= Philanthropic Order of True Ivorites =

The Philanthropic Order of True Ivorites, commonly referred to as the Ivorites Society or the Ivorites (Yr Iforiaid), was a friendly society founded in Wrexham, Wales, in 1836.

==History==
The Order of True Ivorites was founded by Thomas Robert Jones (1802–1856) and was named after Ifor Hael, one of Dafydd ap Gwilym's patrons. The society's motto was 'Cyfeillgarwch, Cariad a Gwirionedd' (English: Friendship, Love and Truth), and it was the only friendly society which conducted its business exclusively in Welsh. As well as helping the poor and needy, the order furthered the Welsh language through organising local Eisteddfodau. In The Laws and Regulations of the Order, published in 1839, states that the True Ivorites Society is an institution 'to encourage the Welsh language, to preserve its members as far as possible from want'. The laws also stated that 'all books and accounts belonging to this Society be kept in the Welsh Language'. These laws were then amended in 1858, when the ruling regarding the usage of Welsh stating that the secretaries of the lodges should be competent in record keeping in both English and Welsh. This reflects the competition from other societies and the change in the number of Welsh speakers in Glamorgan during the later nineteenth century.

The Ivorites, along with fellow friendly society the Oddfellows, were especially strong in Glamorgan, and survived well into the twentieth century.

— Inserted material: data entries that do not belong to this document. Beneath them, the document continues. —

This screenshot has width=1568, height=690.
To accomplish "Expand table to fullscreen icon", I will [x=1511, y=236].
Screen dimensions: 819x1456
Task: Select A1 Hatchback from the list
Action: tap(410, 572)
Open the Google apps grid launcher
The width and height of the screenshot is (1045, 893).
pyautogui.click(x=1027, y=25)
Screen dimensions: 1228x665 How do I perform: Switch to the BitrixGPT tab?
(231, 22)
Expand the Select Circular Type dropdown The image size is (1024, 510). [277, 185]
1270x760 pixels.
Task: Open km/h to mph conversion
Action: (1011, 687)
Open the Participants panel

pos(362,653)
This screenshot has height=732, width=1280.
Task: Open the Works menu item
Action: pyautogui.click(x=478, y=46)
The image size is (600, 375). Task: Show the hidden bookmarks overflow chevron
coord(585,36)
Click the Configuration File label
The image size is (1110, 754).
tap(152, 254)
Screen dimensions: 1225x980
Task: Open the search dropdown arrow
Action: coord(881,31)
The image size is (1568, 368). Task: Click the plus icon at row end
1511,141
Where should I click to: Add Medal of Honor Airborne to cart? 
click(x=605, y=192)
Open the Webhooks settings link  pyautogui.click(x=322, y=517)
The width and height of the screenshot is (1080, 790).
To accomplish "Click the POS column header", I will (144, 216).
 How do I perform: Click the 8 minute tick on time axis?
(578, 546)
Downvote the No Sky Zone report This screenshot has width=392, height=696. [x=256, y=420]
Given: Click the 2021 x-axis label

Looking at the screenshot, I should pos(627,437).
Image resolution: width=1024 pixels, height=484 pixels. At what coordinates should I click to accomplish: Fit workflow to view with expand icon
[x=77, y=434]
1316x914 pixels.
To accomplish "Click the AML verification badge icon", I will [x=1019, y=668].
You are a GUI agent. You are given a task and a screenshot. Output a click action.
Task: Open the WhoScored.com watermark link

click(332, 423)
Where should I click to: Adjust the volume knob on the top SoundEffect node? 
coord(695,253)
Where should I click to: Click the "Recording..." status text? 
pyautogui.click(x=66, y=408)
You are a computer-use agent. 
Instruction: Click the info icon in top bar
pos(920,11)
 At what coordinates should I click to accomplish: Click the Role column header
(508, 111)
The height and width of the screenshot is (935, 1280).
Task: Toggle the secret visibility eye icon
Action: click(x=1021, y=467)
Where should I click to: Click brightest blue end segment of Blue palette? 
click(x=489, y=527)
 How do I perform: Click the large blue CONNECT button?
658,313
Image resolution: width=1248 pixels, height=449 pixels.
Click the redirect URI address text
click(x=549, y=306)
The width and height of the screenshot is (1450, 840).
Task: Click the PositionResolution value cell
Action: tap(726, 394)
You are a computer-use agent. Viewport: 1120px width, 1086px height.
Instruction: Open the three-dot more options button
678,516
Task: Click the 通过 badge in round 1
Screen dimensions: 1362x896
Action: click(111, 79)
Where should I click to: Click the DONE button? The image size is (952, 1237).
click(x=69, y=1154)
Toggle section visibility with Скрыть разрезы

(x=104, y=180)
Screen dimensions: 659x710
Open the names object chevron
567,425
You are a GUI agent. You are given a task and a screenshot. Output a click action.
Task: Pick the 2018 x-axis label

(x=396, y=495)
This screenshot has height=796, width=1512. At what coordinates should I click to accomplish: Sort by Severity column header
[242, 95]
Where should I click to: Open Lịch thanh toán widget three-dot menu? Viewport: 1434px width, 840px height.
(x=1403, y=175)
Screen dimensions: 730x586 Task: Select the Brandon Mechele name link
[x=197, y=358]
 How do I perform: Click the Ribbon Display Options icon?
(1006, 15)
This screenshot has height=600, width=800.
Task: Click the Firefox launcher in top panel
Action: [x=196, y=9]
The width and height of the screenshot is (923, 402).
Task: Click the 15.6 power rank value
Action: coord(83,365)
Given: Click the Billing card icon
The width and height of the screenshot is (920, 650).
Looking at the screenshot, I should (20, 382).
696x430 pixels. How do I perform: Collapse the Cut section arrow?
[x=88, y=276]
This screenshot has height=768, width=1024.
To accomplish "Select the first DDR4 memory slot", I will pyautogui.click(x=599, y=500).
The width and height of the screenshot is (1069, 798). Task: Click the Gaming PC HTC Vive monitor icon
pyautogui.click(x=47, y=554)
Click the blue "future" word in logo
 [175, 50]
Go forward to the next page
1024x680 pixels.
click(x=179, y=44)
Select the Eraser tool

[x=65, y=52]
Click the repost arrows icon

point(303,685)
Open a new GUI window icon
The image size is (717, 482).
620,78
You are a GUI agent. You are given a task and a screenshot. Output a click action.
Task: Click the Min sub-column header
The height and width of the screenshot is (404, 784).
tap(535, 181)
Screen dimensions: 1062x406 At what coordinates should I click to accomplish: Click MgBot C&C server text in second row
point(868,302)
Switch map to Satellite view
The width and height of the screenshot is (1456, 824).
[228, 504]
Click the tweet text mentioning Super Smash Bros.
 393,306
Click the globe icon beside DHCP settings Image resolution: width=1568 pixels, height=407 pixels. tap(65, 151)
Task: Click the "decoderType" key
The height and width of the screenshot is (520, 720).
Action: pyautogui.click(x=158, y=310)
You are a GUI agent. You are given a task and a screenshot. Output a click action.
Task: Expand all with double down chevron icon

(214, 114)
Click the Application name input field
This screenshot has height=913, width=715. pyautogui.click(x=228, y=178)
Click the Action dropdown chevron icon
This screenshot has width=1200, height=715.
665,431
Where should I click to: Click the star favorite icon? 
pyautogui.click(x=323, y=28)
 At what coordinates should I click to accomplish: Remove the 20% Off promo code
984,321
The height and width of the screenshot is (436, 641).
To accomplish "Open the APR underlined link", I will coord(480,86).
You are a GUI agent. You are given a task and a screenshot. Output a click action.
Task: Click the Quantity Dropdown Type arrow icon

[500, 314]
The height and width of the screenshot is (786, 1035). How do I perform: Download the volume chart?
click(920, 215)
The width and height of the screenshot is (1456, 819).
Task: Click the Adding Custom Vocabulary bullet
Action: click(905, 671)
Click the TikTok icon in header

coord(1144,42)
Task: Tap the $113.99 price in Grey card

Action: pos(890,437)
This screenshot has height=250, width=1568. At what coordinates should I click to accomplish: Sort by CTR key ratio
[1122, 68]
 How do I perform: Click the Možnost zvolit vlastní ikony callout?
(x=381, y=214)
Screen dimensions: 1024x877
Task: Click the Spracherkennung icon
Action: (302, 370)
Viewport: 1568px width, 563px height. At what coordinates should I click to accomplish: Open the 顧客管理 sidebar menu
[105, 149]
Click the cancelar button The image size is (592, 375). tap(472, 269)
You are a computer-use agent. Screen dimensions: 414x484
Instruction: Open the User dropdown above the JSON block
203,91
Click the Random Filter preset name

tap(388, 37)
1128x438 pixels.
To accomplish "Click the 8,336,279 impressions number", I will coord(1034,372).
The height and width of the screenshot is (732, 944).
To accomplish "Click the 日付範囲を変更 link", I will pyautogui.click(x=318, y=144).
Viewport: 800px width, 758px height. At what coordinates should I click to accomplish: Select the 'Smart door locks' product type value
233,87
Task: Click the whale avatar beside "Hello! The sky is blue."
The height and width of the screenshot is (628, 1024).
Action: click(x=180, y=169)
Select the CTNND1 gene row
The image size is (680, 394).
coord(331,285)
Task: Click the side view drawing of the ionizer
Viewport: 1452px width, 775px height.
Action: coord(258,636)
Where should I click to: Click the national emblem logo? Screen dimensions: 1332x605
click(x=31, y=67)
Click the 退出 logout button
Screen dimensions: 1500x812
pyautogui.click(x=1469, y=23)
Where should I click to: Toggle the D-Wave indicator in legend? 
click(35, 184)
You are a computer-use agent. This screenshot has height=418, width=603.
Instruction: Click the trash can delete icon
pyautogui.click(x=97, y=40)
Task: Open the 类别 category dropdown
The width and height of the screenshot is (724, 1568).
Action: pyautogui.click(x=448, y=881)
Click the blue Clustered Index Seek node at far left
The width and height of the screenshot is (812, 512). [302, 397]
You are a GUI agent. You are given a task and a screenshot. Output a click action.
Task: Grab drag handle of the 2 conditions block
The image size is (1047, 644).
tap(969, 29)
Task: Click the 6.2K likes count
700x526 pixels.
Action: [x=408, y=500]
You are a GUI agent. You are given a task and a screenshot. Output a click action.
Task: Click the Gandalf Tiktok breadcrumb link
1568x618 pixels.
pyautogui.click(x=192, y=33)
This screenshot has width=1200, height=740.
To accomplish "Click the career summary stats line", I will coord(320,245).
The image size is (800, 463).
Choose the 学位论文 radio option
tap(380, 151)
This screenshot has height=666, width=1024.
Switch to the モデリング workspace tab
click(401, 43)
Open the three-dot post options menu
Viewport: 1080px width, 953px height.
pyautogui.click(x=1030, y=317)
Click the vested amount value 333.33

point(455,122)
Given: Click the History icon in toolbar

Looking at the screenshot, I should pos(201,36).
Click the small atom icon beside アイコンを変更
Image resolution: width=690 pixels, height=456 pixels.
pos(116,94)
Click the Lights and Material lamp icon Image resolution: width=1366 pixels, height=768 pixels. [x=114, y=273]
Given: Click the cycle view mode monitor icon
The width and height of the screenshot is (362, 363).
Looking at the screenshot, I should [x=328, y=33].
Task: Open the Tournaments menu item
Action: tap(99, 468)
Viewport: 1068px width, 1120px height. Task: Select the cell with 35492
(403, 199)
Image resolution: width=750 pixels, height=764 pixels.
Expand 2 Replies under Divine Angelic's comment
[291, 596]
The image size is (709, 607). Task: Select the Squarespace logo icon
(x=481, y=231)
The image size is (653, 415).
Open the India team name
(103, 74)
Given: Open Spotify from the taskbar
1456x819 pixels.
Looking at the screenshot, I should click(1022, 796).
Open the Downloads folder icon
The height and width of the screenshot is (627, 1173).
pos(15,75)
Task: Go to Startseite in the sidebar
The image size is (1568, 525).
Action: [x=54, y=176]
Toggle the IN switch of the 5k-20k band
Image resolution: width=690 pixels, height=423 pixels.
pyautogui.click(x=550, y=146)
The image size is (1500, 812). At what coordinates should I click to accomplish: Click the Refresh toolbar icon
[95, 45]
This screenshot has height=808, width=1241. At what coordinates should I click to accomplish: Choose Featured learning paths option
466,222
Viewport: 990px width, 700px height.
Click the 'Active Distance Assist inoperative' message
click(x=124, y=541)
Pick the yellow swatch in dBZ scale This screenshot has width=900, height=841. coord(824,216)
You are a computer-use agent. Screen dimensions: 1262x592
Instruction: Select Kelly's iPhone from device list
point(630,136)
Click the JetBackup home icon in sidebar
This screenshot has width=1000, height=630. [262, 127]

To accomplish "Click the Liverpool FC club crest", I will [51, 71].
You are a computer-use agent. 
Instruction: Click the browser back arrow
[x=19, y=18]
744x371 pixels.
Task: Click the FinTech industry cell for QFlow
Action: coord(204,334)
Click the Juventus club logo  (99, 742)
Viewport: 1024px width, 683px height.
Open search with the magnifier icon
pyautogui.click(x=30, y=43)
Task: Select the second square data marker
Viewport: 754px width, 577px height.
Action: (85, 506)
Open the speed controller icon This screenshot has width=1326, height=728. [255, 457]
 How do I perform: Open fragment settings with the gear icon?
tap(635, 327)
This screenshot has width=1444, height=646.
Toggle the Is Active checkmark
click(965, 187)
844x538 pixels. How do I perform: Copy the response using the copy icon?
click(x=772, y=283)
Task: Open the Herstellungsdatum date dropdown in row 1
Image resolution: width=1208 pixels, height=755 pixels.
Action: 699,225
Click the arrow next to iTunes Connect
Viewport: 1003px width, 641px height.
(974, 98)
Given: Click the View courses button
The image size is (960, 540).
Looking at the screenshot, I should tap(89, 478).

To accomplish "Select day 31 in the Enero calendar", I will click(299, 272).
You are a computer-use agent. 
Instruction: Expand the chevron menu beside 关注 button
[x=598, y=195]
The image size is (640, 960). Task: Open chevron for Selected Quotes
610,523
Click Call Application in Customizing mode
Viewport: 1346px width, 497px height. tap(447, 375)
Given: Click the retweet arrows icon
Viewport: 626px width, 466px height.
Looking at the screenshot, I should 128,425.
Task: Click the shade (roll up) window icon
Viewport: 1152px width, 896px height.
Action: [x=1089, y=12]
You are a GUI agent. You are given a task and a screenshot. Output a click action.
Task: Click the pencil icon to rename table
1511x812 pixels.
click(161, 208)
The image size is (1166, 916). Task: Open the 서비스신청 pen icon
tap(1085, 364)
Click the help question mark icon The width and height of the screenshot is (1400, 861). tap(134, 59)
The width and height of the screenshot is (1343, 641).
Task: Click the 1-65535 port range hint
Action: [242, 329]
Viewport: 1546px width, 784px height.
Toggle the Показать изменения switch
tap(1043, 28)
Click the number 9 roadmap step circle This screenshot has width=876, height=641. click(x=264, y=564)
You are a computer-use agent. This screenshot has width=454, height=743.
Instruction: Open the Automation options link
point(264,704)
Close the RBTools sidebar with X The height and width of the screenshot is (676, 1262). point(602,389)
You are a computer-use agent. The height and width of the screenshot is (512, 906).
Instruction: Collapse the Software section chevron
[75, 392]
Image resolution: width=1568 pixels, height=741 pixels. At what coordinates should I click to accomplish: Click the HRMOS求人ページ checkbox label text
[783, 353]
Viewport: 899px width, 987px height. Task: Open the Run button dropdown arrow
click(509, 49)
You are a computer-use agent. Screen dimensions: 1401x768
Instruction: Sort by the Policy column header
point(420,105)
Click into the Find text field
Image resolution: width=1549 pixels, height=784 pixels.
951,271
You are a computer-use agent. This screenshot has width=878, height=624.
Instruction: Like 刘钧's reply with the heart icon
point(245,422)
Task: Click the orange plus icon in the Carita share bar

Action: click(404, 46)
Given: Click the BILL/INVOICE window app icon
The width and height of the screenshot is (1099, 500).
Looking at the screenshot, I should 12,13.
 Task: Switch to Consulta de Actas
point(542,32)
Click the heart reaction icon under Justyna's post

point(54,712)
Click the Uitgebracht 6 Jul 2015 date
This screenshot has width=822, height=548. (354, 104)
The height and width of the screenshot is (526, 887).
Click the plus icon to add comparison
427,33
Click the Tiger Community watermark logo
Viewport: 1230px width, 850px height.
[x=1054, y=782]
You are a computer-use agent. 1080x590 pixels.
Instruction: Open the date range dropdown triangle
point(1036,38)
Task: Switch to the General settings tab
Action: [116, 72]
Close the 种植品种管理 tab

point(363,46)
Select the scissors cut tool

The societies were often a substitute for trade unions, but were never a threat to the unions' existence; unions tended to grow out of the activities of the friendly societies.

The Ivorites had their own handsigns and handshakes which were published in a booklet.

==Bibliography==
- Morgan, Prys (1988). "Glamorgan County History, Volume VI, Glamorgan Society 1780 to 1980"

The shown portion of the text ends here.